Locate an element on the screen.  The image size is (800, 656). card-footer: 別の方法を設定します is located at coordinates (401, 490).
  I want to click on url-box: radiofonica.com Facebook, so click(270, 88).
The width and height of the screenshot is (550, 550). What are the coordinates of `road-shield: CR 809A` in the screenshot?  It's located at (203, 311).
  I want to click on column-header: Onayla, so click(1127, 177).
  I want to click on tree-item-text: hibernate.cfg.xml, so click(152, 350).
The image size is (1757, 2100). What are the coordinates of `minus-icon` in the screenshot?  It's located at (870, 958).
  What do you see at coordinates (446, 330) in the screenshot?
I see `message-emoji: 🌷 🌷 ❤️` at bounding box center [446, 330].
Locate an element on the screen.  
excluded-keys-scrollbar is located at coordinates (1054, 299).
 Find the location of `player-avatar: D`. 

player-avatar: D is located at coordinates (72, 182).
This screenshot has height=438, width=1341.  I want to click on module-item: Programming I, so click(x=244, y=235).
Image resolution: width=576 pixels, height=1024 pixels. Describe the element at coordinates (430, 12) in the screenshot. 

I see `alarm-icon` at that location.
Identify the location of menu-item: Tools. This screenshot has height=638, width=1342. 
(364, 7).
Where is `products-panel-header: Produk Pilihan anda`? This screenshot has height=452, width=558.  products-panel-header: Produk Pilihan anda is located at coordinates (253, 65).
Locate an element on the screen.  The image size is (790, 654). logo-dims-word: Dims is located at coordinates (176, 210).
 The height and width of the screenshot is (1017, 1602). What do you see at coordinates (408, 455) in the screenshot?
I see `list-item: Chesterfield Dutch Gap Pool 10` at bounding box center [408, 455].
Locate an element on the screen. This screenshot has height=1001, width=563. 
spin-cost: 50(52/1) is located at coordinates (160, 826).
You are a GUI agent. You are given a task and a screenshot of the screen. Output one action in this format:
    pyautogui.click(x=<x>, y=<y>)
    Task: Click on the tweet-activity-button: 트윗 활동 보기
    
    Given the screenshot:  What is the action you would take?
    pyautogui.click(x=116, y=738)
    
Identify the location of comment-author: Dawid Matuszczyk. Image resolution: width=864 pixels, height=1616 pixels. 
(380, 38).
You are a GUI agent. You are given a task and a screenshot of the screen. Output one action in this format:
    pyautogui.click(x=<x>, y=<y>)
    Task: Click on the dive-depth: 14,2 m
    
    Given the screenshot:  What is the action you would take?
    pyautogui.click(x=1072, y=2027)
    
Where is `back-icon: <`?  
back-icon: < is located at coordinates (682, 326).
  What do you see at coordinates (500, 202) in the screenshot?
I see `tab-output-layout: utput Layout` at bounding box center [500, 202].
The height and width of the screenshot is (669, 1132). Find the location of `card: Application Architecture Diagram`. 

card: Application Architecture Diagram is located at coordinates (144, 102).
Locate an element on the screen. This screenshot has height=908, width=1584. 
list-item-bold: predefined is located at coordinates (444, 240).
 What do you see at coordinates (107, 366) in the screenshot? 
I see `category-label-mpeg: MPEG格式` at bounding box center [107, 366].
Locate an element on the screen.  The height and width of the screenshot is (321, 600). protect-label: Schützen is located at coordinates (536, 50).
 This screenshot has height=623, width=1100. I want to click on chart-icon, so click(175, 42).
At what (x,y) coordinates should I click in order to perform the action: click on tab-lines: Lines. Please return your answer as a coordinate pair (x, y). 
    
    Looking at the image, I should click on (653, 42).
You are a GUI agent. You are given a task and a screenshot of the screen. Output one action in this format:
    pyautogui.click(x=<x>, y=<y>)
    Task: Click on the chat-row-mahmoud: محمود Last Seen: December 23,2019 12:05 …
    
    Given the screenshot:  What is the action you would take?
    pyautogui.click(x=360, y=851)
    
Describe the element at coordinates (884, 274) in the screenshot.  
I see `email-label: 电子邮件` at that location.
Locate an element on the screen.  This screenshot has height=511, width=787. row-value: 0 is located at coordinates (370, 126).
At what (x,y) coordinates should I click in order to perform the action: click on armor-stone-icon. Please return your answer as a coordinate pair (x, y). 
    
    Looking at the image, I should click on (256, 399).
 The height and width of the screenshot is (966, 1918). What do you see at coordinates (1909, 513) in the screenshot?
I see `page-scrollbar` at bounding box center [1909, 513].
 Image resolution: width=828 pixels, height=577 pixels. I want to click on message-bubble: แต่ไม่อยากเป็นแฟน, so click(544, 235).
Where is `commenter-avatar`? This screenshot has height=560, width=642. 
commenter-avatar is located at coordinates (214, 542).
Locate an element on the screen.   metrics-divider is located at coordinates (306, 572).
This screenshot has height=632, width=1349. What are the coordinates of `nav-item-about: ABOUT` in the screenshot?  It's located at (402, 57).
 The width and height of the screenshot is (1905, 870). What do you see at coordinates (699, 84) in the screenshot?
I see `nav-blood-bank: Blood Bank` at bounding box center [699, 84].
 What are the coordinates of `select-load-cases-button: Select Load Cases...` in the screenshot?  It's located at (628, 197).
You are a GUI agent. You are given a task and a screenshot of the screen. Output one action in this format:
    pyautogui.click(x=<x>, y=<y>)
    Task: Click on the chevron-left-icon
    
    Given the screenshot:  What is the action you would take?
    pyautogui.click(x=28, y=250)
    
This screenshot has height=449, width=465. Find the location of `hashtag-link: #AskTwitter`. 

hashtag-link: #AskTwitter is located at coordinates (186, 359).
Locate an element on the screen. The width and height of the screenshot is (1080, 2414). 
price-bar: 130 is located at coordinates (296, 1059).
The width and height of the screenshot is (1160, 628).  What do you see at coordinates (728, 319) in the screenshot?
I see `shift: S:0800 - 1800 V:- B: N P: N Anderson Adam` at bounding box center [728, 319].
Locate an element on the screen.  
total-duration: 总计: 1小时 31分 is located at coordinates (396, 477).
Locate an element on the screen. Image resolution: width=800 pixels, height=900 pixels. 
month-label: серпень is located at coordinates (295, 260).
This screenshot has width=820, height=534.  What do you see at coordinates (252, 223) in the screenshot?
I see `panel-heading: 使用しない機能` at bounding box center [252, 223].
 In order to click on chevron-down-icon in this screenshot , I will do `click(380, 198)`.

# # # # #

Return all of the records above, reproducing every line without any change.

● **Written reply**:
Locate an element on the screen.  The image size is (800, 656). card-footer: 別の方法を設定します is located at coordinates (401, 490).
  I want to click on url-box: radiofonica.com Facebook, so click(270, 88).
The width and height of the screenshot is (550, 550). What are the coordinates of `road-shield: CR 809A` in the screenshot?  It's located at (203, 311).
  I want to click on column-header: Onayla, so click(1127, 177).
  I want to click on tree-item-text: hibernate.cfg.xml, so click(152, 350).
The image size is (1757, 2100). What are the coordinates of `minus-icon` in the screenshot?  It's located at (870, 958).
  What do you see at coordinates (446, 330) in the screenshot?
I see `message-emoji: 🌷 🌷 ❤️` at bounding box center [446, 330].
Locate an element on the screen.  
excluded-keys-scrollbar is located at coordinates (1054, 299).
 Find the location of `player-avatar: D`. 

player-avatar: D is located at coordinates (72, 182).
This screenshot has height=438, width=1341.  I want to click on module-item: Programming I, so click(x=244, y=235).
Image resolution: width=576 pixels, height=1024 pixels. Describe the element at coordinates (430, 12) in the screenshot. 

I see `alarm-icon` at that location.
Identify the location of menu-item: Tools. This screenshot has height=638, width=1342. 
(364, 7).
Where is `products-panel-header: Produk Pilihan anda`? This screenshot has height=452, width=558.  products-panel-header: Produk Pilihan anda is located at coordinates (253, 65).
Locate an element on the screen.  The image size is (790, 654). logo-dims-word: Dims is located at coordinates (176, 210).
 The height and width of the screenshot is (1017, 1602). What do you see at coordinates (408, 455) in the screenshot?
I see `list-item: Chesterfield Dutch Gap Pool 10` at bounding box center [408, 455].
Locate an element on the screen. This screenshot has height=1001, width=563. 
spin-cost: 50(52/1) is located at coordinates (160, 826).
You are a GUI agent. You are given a task and a screenshot of the screen. Output one action in this format:
    pyautogui.click(x=<x>, y=<y>)
    Task: Click on the tweet-activity-button: 트윗 활동 보기
    
    Given the screenshot:  What is the action you would take?
    pyautogui.click(x=116, y=738)
    
Identify the location of comment-author: Dawid Matuszczyk. Image resolution: width=864 pixels, height=1616 pixels. 
(380, 38).
You are a GUI agent. You are given a task and a screenshot of the screen. Output one action in this format:
    pyautogui.click(x=<x>, y=<y>)
    Task: Click on the dive-depth: 14,2 m
    
    Given the screenshot:  What is the action you would take?
    pyautogui.click(x=1072, y=2027)
    
Where is `back-icon: <`?  
back-icon: < is located at coordinates (682, 326).
  What do you see at coordinates (500, 202) in the screenshot?
I see `tab-output-layout: utput Layout` at bounding box center [500, 202].
The height and width of the screenshot is (669, 1132). Find the location of `card: Application Architecture Diagram`. 

card: Application Architecture Diagram is located at coordinates (144, 102).
Locate an element on the screen. This screenshot has height=908, width=1584. 
list-item-bold: predefined is located at coordinates (444, 240).
 What do you see at coordinates (107, 366) in the screenshot? 
I see `category-label-mpeg: MPEG格式` at bounding box center [107, 366].
Locate an element on the screen.  The height and width of the screenshot is (321, 600). protect-label: Schützen is located at coordinates (536, 50).
 This screenshot has height=623, width=1100. I want to click on chart-icon, so click(175, 42).
At what (x,y) coordinates should I click in order to perform the action: click on tab-lines: Lines. Please return your answer as a coordinate pair (x, y). 
    
    Looking at the image, I should click on (653, 42).
You are a GUI agent. You are given a task and a screenshot of the screen. Output one action in this format:
    pyautogui.click(x=<x>, y=<y>)
    Task: Click on the chat-row-mahmoud: محمود Last Seen: December 23,2019 12:05 …
    
    Given the screenshot:  What is the action you would take?
    pyautogui.click(x=360, y=851)
    
Describe the element at coordinates (884, 274) in the screenshot.  
I see `email-label: 电子邮件` at that location.
Locate an element on the screen.  This screenshot has height=511, width=787. row-value: 0 is located at coordinates (370, 126).
At what (x,y) coordinates should I click in order to perform the action: click on armor-stone-icon. Please return your answer as a coordinate pair (x, y). 
    
    Looking at the image, I should click on (256, 399).
 The height and width of the screenshot is (966, 1918). What do you see at coordinates (1909, 513) in the screenshot?
I see `page-scrollbar` at bounding box center [1909, 513].
 Image resolution: width=828 pixels, height=577 pixels. I want to click on message-bubble: แต่ไม่อยากเป็นแฟน, so click(544, 235).
Where is `commenter-avatar`? This screenshot has height=560, width=642. 
commenter-avatar is located at coordinates (214, 542).
Locate an element on the screen.   metrics-divider is located at coordinates (306, 572).
This screenshot has height=632, width=1349. What are the coordinates of `nav-item-about: ABOUT` in the screenshot?  It's located at (402, 57).
 The width and height of the screenshot is (1905, 870). What do you see at coordinates (699, 84) in the screenshot?
I see `nav-blood-bank: Blood Bank` at bounding box center [699, 84].
 What are the coordinates of `select-load-cases-button: Select Load Cases...` in the screenshot?  It's located at (628, 197).
You are a GUI agent. You are given a task and a screenshot of the screen. Output one action in this format:
    pyautogui.click(x=<x>, y=<y>)
    Task: Click on the chevron-left-icon
    
    Given the screenshot:  What is the action you would take?
    pyautogui.click(x=28, y=250)
    
This screenshot has height=449, width=465. Find the location of `hashtag-link: #AskTwitter`. 

hashtag-link: #AskTwitter is located at coordinates (186, 359).
Locate an element on the screen. The width and height of the screenshot is (1080, 2414). 
price-bar: 130 is located at coordinates (296, 1059).
The width and height of the screenshot is (1160, 628).  What do you see at coordinates (728, 319) in the screenshot?
I see `shift: S:0800 - 1800 V:- B: N P: N Anderson Adam` at bounding box center [728, 319].
Locate an element on the screen.  
total-duration: 总计: 1小时 31分 is located at coordinates (396, 477).
Locate an element on the screen. Image resolution: width=800 pixels, height=900 pixels. 
month-label: серпень is located at coordinates (295, 260).
This screenshot has width=820, height=534.  What do you see at coordinates (252, 223) in the screenshot?
I see `panel-heading: 使用しない機能` at bounding box center [252, 223].
 In order to click on chevron-down-icon in this screenshot , I will do `click(380, 198)`.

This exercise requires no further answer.